===== 掲載文 =====

大和村国直集落でローカルルールづくり

住民らを前にローカルルールづくりを提案する東大生たち

観光と生活両立に活性化策
フィールドワークの東大生提案

 大和村の国直集落でフィールドワークを続けてきた東京大学の学生たちは10日、同集落公民館で活動報告発表会を開き、集落の観光振興と住民生活を両立させる活性化策を発表した。テーマは「国直集落のローカルルールについて」。学生たちは、集落での研究調査を踏まえて「住民満足を通じて観光発展する」具体案を披露した。

 取り組んだのは、同大学院総合文化研究科1年・安田光穂さんと同大医学部医学科4年・松井丈迪さん。同大学生が社会的課題に挑む「フィールドスタディ型政策協働プログラム」を活用し、県が協力。NPO法人TAMASU(中村修代表)が受け入れ、協働した。

 2人は昨年7月ごろから集落を訪れ、聞き取りやワークショップなどを通して住民と意見を交換。観光客によるごみ増加や騒音などが以前から問題となり、条例では業者に制限も加わることから、集落独自に運用できる「ローカルルール」に的を絞り、学生目線でアイデアを練ってきた。

===== 提供データ =====

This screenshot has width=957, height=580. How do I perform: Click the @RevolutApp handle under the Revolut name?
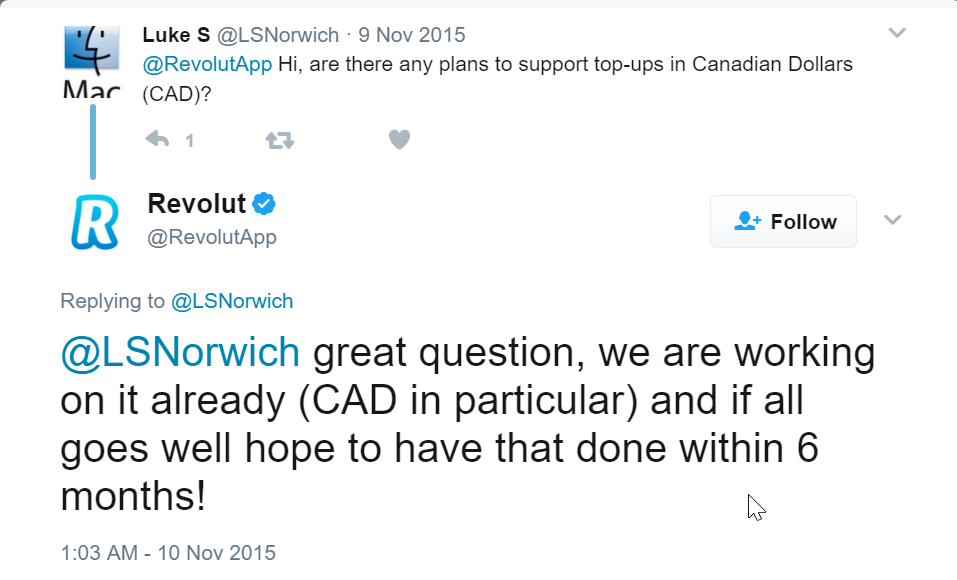(x=212, y=237)
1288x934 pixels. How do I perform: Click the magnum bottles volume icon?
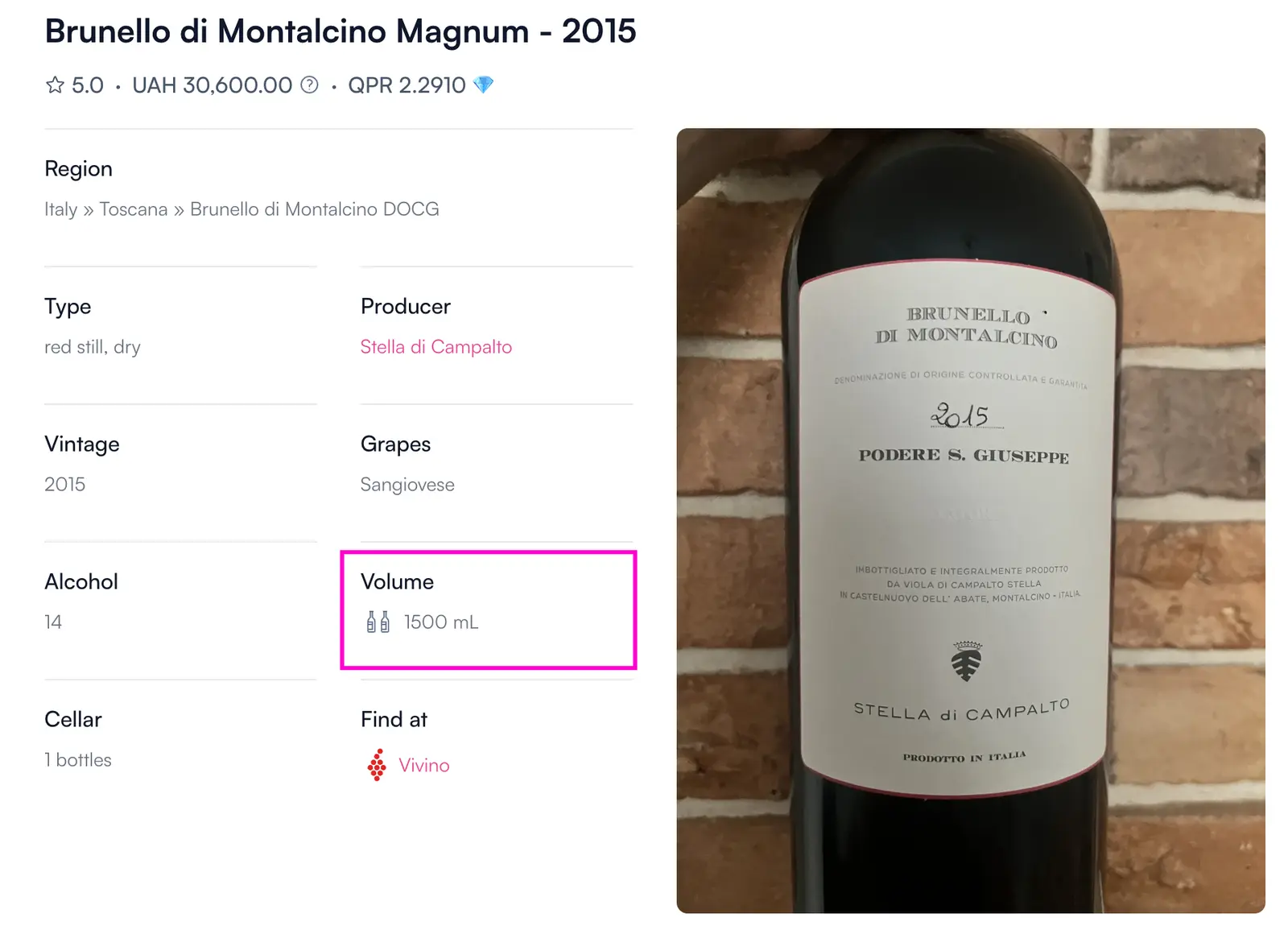[x=378, y=622]
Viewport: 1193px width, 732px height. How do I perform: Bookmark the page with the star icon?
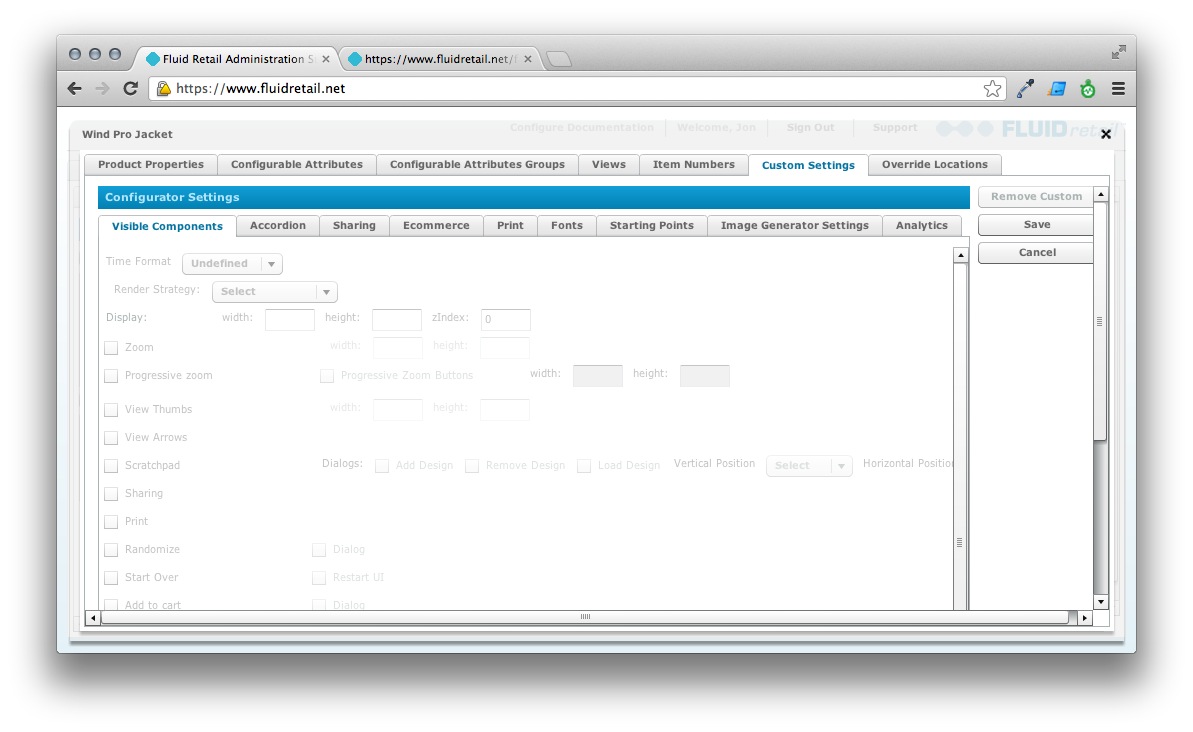click(x=991, y=88)

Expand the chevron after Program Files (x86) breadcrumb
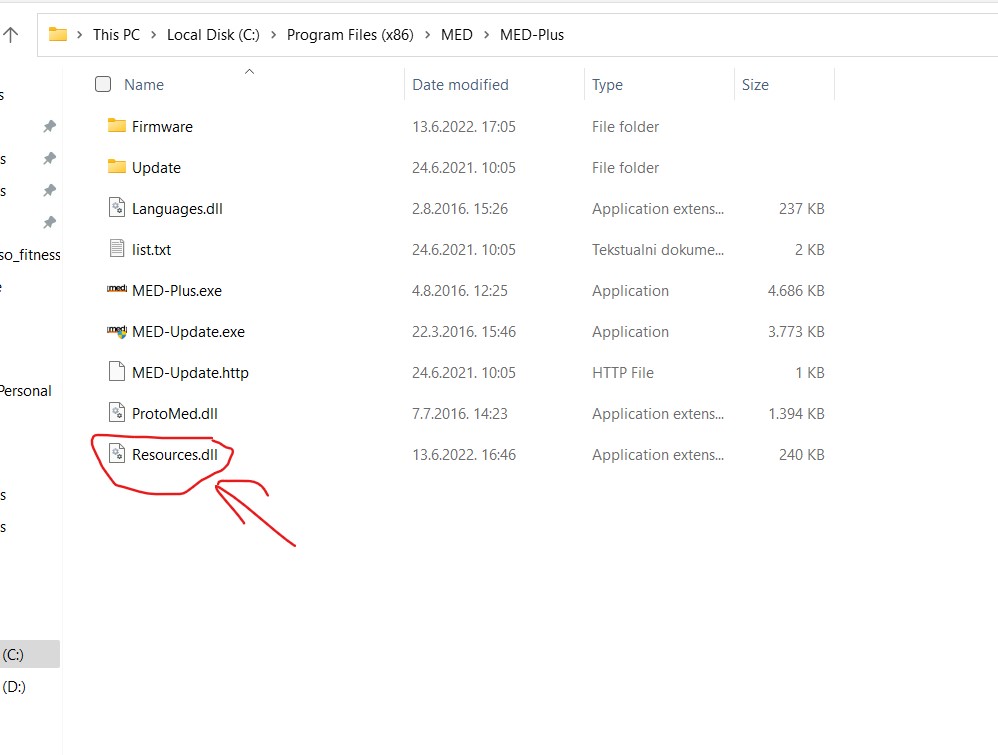coord(427,35)
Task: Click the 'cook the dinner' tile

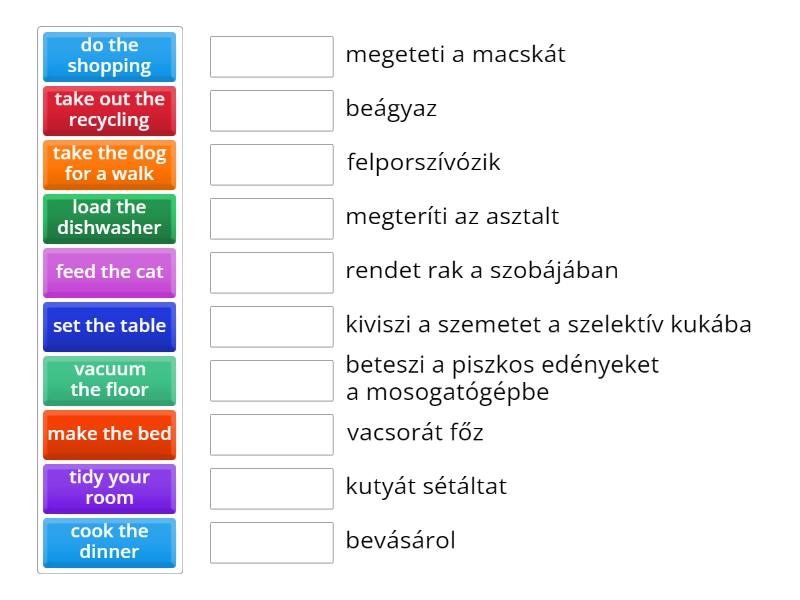Action: [110, 543]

=====

### 設問
**1.** 国直集落のローカルルールづくりの記事を2文でまとめてください。
**2.** 国直集落のローカルルールづくりの記事を、最後の文のあとから書き継いでください。

### 解答
**1.** 東京大学の学生たちは10日、大和村国直集落の公民館で活動報告発表会を開き、集落の観光振興と住民生活を両立させる活性化策として、ローカルルールの具体案を発表した。取り組んだ2人は昨年7月ごろから集落を訪れて住民と意見を交わし、観光客によるごみの増加や騒音などの問題を踏まえて、集落独自に運用できるローカルルールに的を絞ってアイデアを練ってきた。

**2.**
 2人は集まった住民を前に、集落の現状を鑑み「生活を重視した観光生活が望ましい」と説明。ローカルのメリットとしては「集落単位にすることで、みんなの意向をよりよく反映できる」との考えを披露した。

 安田さんは「結びつきの強い集落だからこそ実行できる策」。松井さんは「地域の在り方、将来像を具体的に描ける」と指摘。「先進的なローカルルールモデルとして国直集落から始めたい」と提案し、実行を後押しした。

 発表を見守った県大島支庁総務企画部・柊山卓也主幹兼地域振興係長は「参考になった。国直は先をいっているイメージ。(アイデアは)鹿児島にも広げたい」と評価した。

 今後は、住民にパブリックコメント募り、賛成多数を得た上で集落にルールを提言。村上恵子区長は「国直はみんなで取り組もうという気質の高い集落。(提言の際は)住民に諮りたい」と約束した。